• WHAT IS EXPECTED
In this exercise, return only the lines that run from the line with "Screen dimensions: 832x678" to the end of the entries below, both included. Pictures are not copied.

Saved data entries
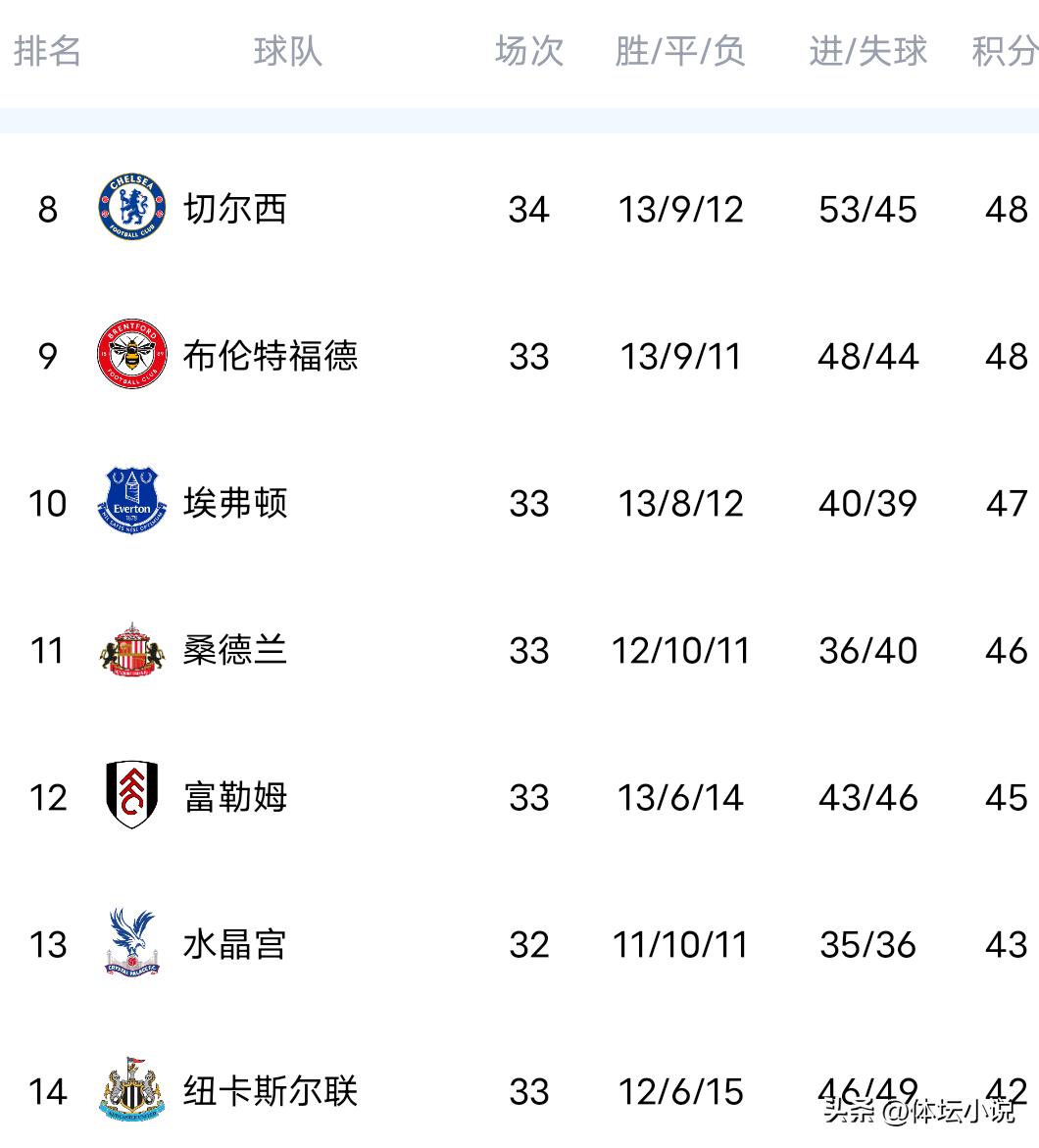This screenshot has width=1039, height=1148.
Task: Click the Brentford bee crest
Action: click(132, 355)
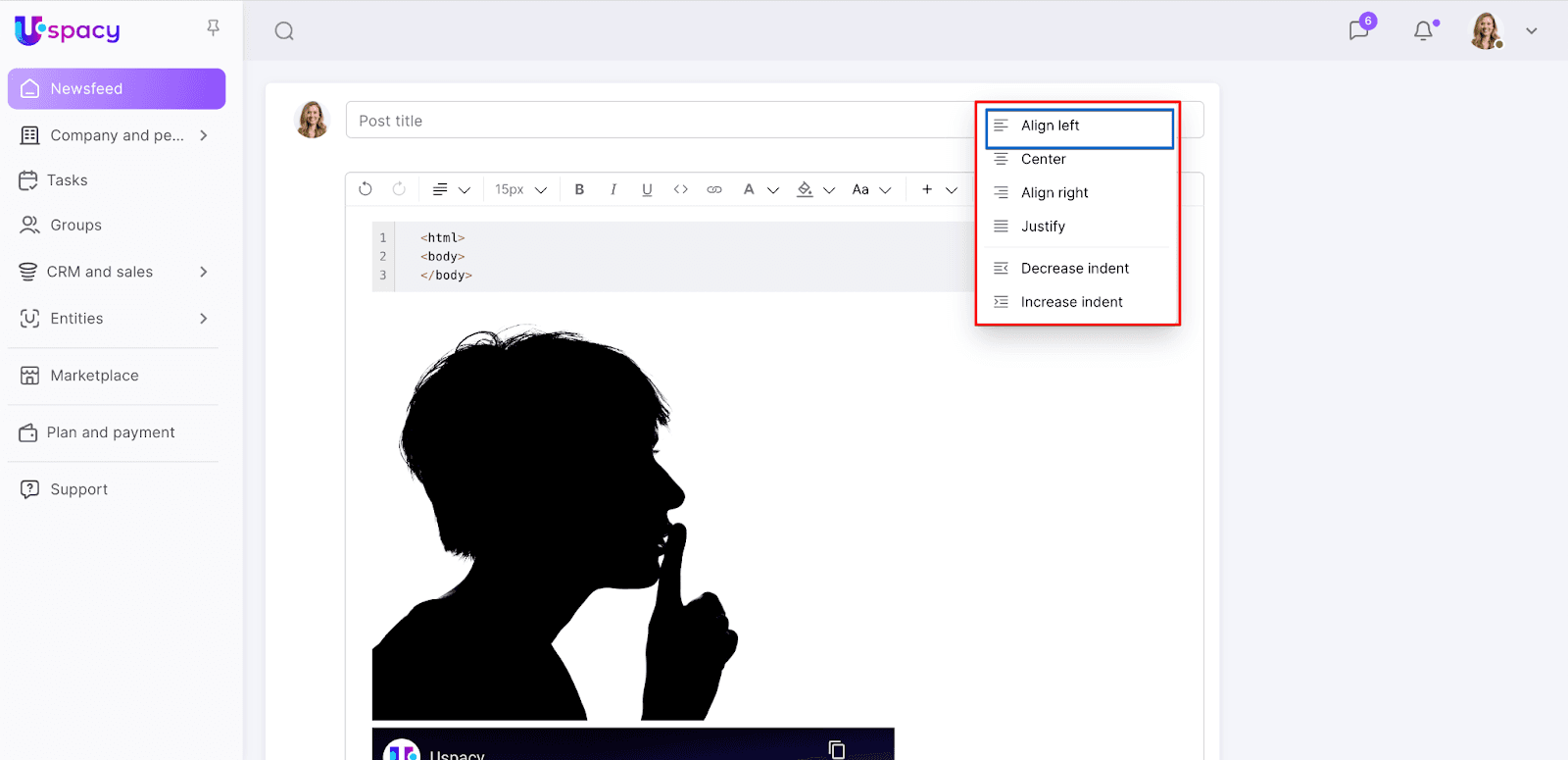Open the chat messages icon with badge
The height and width of the screenshot is (760, 1568).
point(1359,30)
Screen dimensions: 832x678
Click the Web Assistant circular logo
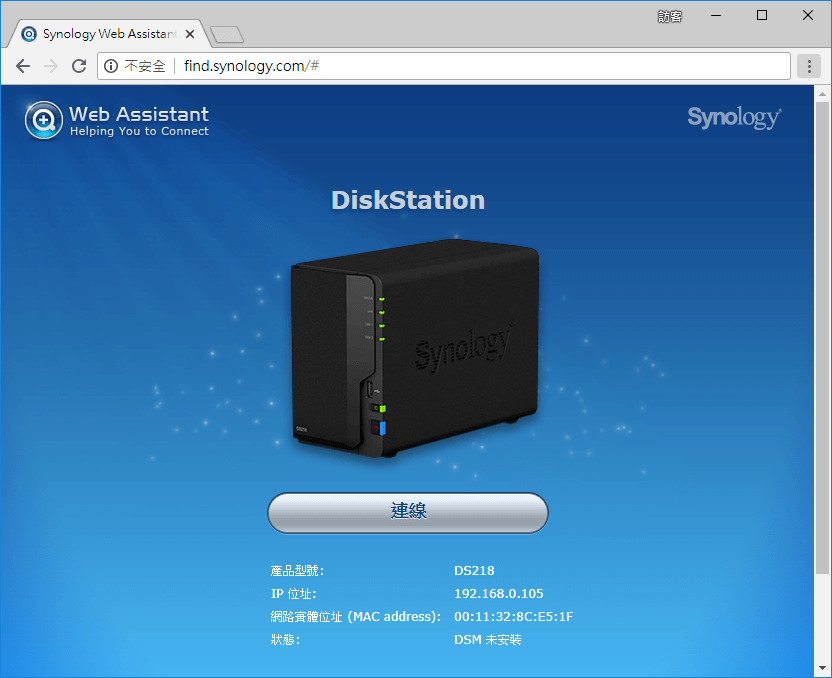tap(44, 121)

• THE ANSWER
Screen dimensions: 832x678
Click the Web Assistant circular logo
tap(44, 121)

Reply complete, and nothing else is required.